Cardiovascular (CV) risk assessment is not easy in chronic kidney disease (CKD) patients. Age, male sex, race, family history of CV disease, smoking status and diabetes should be considered as CV risk factors as the general population. It is also accepted that hypertension (HTN) is associated with the greater risk of CV complications in this population. However, there are some concerns in this issue.
First, supporting evidence for specific blood pressure (BP) targets in CKD is scarce. Many observational studies reported a J-shaped association between BP level and CV mortality unlike a linear association in the general population. Only few randomized trials (the MDRD, AASK, REIN-2 etc.) were conducted to draw conclusion about different BP targets and outcomes in CKD patients. Even in them, primary outcomes were focused on renal outcomes, and none of them had sufficient power to evaluate CV outcomes. In the last year, the Systolic Blood Pressure Intervention Trial (SPRINT) was reported, which partly included CKD patients with estimated glomerular filtration rate of 20 to less than 60 ml/min/1.73m2. Intensive BP treatment to systolic BP <120 mmHg led to a statistically significant 25% reduction in the composite CV outcome compared with standard BP treatment to systolic BP <140 mmHg. There was no interaction between treatment and CKD subgroup. In SPRINT, however, only 28% subjects had CKD and diabetic CKD patients were excluded. It is questionable whether its results could be safely applied to all CKD patients. Second, proteinuria level could modify the association between BP level and CV outcome. Until the late 2000 s, major guidelines recommended that the target BP was less than 130/80 mmHg in all CKD patients. However, recent randomized trials have been repeatedly failed to show the definite benefit of target BP below 130/80 mmHg in diabetic or non-diabetic CKD patients. Now, the lower target BP is recommended only for CKD patients with urinary albumin excretion >30 mg/day (or albumin/creatinine ratio >30 mg/g). Third, BP level may be influenced by measurement methods more largely in CKD patients than non-CKD patients. White coat effect as well as masked HTN are common in this population. Excessive reduction of BP only based on office BP could result in adverse events such as renal and cerebral ischemia.
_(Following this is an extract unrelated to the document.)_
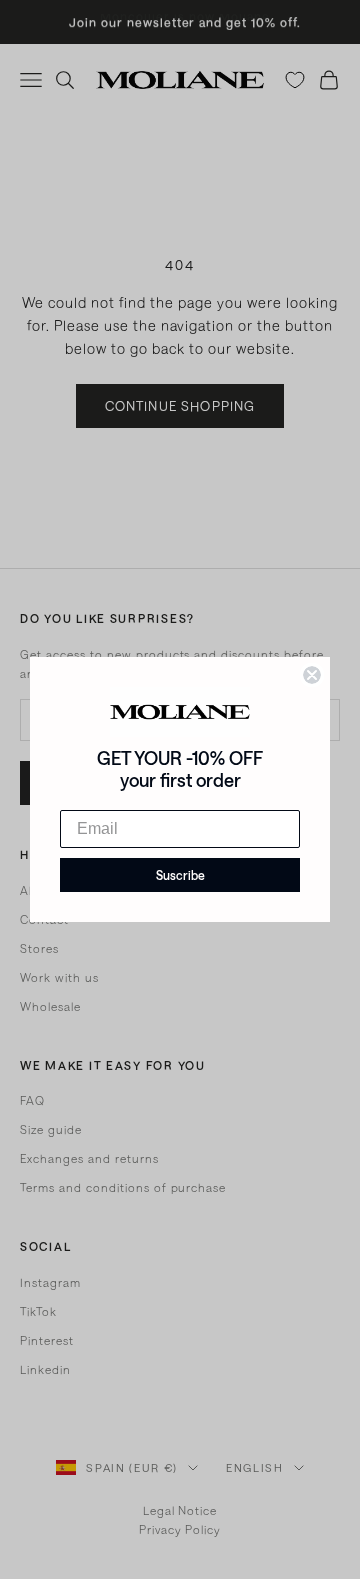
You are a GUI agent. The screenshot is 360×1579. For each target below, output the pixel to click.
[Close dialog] (312, 675)
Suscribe (180, 875)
Contrary to the general population, evidence supporting a linkage between obesity and CV outcomes is weak in CKD patients. Observational studies showed a relatively lower risk of death in patients with higher body mass index, so-called ’obesity paradox’. Beyond traditional risk factors, many non-traditional risk factors for CV disease have been suggested in CKD patients. Among them, anemia and mineral bone disease - especially serum phosphate and parathyroid hormone (PTH) levels - were strongly associated with CV outcomes in many observations. Now, treating anemia and controlling serum phosphate and PTH levels are one of the mainstay treatments in the care of CKD patients.